Querying the PostgresSQL database that is embedded within the Cloudera AI deployment requires root access to the Cloudera AI Master host.
  1. SSH to the Cloudera AI Master host and log in as root.
    For example, the following command connects to cdsw-master-host. as root:
    ssh root@cdsw-master-host.yourcdswdomain.com
  2. Get the name of the database pod:
    kubectl get pods -l role=db
    The command returns information similar to the following example:
    NAME                  READY   STATUS    RESTARTS   AGE
db-86bbb69b54-d5q88   1/1     Running   0          4h46m
  3. Enter the following command to log into the database as the sense user: 
     kubectl exec <database pod> -ti -- psql -U sense
    For example, the following command logs in to the database on pod db-86bbb69b54-d5q88: 
    kubectl exec db-86bbb69b54-d5q88 -ti -- psql -U sense
    You are logged into the database as the sense user.
  4. Run queries against the user_events table.

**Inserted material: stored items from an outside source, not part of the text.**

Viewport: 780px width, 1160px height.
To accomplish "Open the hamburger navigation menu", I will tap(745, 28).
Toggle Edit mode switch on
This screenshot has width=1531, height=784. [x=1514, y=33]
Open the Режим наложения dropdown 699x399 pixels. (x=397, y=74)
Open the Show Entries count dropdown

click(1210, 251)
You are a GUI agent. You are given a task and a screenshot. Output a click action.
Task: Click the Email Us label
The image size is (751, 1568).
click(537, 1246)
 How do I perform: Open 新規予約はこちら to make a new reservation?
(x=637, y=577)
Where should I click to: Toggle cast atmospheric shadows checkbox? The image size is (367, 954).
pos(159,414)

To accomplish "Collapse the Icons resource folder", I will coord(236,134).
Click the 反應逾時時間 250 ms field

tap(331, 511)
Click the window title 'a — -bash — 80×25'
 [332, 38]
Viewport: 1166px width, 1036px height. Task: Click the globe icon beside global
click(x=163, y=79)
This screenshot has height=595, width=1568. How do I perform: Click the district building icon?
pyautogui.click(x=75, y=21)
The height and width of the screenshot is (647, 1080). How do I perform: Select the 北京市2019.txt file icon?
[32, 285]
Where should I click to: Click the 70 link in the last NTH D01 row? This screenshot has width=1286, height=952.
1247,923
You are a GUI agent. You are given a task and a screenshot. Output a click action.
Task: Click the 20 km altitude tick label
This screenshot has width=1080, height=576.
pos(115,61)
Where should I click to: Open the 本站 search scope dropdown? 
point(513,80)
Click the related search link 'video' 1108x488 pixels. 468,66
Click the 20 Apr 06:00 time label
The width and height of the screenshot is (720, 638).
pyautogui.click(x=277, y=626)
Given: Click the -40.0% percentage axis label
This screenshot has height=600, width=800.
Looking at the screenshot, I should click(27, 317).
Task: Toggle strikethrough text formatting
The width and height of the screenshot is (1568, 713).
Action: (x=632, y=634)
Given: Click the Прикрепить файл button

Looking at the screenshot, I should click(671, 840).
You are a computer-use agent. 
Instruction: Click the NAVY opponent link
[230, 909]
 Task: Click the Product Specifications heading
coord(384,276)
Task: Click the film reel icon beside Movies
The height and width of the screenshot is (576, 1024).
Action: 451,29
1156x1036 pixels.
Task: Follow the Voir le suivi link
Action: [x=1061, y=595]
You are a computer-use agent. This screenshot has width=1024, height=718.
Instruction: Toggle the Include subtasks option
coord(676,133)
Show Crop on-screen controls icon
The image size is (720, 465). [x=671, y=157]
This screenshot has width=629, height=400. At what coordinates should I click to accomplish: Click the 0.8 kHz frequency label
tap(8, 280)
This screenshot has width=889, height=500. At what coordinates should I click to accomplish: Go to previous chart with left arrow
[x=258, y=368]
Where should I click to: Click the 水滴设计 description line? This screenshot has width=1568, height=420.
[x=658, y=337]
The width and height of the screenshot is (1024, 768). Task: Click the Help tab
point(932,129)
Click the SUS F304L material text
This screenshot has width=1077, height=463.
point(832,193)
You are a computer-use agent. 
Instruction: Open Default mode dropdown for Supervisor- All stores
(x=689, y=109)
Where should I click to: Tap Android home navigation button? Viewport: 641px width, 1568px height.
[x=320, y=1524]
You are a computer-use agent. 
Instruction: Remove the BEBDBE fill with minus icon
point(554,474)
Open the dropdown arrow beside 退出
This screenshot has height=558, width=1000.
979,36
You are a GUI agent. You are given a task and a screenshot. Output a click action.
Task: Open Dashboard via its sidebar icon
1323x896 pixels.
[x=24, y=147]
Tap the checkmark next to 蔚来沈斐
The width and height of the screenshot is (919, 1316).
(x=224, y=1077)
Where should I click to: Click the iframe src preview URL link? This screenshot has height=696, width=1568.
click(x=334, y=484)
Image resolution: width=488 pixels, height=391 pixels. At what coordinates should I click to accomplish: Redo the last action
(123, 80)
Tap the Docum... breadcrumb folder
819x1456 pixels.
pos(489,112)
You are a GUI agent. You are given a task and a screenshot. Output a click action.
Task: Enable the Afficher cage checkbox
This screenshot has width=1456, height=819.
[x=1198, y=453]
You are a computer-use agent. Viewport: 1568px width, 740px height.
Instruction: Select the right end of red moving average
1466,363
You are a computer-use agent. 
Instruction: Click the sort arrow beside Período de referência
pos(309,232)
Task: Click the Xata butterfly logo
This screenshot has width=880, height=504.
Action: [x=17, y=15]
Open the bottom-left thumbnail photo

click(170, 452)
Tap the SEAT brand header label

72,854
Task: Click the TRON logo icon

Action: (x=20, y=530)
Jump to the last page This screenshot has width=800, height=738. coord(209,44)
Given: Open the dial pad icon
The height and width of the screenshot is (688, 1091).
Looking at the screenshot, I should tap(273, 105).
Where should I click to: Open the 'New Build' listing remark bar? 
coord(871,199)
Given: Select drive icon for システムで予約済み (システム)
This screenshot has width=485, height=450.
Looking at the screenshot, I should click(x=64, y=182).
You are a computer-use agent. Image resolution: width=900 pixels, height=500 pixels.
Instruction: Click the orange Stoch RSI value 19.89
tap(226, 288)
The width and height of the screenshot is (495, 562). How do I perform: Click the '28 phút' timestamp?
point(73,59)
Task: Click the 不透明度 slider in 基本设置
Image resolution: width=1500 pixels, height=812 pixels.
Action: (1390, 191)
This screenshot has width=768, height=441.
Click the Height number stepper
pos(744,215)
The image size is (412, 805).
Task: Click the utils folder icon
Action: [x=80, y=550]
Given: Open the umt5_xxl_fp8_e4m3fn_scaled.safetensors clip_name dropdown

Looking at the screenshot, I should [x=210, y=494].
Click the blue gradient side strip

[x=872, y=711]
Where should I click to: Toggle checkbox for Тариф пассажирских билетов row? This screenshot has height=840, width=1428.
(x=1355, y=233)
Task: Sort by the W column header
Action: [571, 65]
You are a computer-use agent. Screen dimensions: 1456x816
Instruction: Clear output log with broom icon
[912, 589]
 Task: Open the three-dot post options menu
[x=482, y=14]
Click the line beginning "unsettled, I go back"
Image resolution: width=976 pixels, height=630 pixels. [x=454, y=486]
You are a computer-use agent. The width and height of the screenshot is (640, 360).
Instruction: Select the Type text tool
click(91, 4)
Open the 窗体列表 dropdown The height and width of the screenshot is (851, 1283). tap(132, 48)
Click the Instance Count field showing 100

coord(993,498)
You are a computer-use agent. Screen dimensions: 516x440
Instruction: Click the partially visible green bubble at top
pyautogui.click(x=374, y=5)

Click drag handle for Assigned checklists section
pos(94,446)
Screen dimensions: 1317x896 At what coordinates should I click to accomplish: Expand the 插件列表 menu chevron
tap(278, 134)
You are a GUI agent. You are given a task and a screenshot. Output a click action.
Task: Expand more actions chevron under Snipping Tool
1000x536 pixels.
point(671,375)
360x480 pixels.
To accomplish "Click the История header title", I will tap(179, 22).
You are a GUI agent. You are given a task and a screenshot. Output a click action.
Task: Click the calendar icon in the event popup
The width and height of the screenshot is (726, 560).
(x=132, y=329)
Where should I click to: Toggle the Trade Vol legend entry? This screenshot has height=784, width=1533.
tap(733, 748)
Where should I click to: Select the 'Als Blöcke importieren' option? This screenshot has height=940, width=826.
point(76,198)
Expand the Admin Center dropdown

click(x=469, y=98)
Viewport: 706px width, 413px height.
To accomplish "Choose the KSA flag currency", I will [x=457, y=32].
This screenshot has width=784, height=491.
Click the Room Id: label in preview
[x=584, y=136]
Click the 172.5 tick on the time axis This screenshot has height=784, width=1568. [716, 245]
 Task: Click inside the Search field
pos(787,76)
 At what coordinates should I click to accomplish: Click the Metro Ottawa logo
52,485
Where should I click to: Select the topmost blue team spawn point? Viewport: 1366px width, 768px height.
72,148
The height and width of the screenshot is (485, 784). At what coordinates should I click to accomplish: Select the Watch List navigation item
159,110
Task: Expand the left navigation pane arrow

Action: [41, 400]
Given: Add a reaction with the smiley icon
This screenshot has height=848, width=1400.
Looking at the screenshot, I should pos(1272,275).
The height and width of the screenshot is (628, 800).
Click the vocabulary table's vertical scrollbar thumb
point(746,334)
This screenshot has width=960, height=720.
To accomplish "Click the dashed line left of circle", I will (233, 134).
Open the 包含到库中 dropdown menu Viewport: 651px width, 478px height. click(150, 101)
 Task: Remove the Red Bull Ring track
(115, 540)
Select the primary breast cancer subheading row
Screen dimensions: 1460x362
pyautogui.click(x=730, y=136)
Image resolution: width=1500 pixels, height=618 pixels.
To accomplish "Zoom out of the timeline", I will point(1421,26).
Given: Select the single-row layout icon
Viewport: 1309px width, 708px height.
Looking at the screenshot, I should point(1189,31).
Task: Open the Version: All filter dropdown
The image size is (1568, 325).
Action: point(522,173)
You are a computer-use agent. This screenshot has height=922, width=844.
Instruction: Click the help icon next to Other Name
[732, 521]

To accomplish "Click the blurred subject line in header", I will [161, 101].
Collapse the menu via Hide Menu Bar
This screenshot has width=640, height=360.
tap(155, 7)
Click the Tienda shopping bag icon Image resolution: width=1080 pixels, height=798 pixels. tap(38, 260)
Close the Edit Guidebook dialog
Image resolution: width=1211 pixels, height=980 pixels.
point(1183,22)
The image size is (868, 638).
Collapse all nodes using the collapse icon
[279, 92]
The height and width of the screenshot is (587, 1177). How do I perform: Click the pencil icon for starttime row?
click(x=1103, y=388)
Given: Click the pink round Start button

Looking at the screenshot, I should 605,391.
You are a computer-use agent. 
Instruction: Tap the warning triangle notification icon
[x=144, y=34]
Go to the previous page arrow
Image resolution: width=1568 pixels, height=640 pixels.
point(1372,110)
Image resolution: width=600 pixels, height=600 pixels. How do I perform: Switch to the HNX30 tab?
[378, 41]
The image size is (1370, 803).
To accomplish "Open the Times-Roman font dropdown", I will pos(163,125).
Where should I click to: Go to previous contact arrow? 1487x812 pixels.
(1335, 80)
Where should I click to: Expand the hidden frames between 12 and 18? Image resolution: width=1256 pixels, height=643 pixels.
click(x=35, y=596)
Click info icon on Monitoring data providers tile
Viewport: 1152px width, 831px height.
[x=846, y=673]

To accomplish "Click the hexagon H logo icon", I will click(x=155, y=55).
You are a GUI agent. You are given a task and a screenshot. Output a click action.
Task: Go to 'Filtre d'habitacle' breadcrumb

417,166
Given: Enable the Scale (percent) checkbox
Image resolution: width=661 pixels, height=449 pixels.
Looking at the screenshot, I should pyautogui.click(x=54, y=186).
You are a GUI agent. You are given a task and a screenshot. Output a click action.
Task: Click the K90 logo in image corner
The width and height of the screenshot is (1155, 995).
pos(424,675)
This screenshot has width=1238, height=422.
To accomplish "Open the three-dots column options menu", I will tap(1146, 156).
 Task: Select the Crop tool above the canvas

    For example, run the following query to view the most recent user event:
    select * from user_events order by created_at DESC LIMIT 1
    The command returns information similar to the following:
    
id          | 3658
user_id     | 273
ipaddr      | ::ffff:127.0.0.1
user_agent  | node-superagent/2.3.0
event_name  | model created
description | {"model":"Simple Model 1559154287-ex5yn","modelId":"50","userType":"NORMAL","username":"DonaldBatz"}
created_at  | 2019-05-29 18:24:47.65449
  5. Optionally, you can export the user events to a CSV file for further analysis:
    1. Copy the user_events table to a CSV file:
      copy user_events to '/tmp/user_events.csv' DELIMITER ',' CSV HEADER;
    2. Find the container that the database runs on:
      docker ps | grep db-86bbb
      The command returns output similar to the following: 
      c56d04bbd58 c230b2f564da "docker-entrypoint..." 7 days ago Up 7 days k8s_db_db-86bbb69b54-fcfm6_default_8b2dd23d-88b9-11e9-bc34-0245eb679f96_0
      The first entry is the container ID.
    3. Copy the user_events.csv file out of the container into a temporary directory on the Master host:
      docker cp <container ID>:/tmp/user_events.csv /tmp/user_events.csv
      For example: 
      docker cp 8c56d04bbd58:/tmp/user_events.csv /tmp/user_events.csv
    4. Use SCP to copy /tmp/user_events.csv from the Cloudera AI Master host to a destination of your choice.
      For example, run the following command on your local machine to copy user_events.csv to a local directory named events:
      scp root@cdsw-master-host.yourcdswdomain.com:/tmp/user_events.csv /local/directory/events/
For information about the different user events, see Tracked User Events.